_PROBLEM TO WORK ON:_
Gather from the material every line that contains the string "will".

_INPUT DATA:_
+ + + +

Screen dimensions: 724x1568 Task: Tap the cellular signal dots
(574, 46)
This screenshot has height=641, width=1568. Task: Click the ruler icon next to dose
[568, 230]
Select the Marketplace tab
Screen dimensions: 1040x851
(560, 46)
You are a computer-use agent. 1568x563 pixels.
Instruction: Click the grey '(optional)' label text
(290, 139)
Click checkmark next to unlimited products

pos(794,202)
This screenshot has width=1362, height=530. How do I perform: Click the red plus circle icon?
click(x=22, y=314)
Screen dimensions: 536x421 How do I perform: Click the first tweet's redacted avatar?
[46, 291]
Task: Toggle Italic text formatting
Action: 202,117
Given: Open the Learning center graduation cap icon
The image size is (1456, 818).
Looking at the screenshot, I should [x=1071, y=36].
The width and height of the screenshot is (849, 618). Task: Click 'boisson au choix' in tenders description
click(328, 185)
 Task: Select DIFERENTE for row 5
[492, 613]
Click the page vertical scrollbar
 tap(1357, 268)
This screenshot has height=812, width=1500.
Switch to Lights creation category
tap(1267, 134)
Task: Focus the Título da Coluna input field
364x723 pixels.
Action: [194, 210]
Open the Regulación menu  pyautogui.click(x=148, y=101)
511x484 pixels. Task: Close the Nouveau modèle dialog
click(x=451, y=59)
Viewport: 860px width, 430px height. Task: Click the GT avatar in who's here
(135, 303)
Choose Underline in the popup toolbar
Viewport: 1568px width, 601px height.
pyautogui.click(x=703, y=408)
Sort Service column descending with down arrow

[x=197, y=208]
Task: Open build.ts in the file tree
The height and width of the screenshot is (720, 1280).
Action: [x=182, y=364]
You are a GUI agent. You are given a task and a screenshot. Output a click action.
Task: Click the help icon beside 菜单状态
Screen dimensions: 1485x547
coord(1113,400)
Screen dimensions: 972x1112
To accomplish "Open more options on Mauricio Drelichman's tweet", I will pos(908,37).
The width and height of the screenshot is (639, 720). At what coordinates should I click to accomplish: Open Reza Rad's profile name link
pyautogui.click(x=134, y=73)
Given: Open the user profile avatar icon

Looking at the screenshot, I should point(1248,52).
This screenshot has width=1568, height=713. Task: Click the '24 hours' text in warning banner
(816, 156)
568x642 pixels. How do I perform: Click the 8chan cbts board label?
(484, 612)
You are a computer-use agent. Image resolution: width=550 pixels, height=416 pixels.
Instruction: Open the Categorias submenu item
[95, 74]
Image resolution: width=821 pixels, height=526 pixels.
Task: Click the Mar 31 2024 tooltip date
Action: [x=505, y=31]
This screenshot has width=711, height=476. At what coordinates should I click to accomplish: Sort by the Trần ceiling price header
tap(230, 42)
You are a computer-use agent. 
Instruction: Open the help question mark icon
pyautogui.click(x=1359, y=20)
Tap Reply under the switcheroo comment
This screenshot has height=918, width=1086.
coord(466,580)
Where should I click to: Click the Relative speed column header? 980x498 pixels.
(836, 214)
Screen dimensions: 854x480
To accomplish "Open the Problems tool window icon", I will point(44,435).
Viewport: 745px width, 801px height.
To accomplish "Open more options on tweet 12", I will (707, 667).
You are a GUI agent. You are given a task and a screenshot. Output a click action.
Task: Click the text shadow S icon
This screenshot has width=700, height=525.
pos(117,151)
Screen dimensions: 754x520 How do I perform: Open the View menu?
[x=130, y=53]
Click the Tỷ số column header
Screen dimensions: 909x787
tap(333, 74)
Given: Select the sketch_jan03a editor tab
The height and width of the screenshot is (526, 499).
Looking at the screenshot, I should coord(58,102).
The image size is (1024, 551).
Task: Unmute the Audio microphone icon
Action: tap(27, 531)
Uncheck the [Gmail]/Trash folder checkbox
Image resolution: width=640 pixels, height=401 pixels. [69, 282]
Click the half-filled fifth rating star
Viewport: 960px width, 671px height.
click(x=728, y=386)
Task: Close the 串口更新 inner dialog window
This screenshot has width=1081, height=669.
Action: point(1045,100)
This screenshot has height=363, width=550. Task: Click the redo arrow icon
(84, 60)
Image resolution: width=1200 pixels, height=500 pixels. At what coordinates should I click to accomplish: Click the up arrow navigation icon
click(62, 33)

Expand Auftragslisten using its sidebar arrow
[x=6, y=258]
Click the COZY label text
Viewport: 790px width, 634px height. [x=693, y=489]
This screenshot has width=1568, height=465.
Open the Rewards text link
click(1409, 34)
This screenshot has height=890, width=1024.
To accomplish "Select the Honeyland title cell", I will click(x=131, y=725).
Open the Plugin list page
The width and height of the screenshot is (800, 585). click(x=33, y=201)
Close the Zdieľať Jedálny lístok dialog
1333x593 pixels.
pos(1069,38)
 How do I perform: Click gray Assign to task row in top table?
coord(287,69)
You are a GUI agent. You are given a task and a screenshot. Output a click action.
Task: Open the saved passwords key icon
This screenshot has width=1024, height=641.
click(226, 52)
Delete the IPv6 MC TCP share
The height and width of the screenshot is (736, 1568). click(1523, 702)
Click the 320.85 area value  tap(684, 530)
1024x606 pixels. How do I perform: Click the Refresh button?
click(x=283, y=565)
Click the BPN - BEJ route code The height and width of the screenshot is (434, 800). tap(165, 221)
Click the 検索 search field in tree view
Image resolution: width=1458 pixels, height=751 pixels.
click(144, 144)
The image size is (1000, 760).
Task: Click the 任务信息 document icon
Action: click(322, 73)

+ + + +

_RESPONSE AREA:_
To accomplish "Open more options on Mauricio Drelichman's tweet", I will pos(908,37).
To accomplish "Open the Problems tool window icon", I will point(44,435).
To accomplish "Open more options on tweet 12", I will (707, 667).
To accomplish "Select the Honeyland title cell", I will click(x=131, y=725).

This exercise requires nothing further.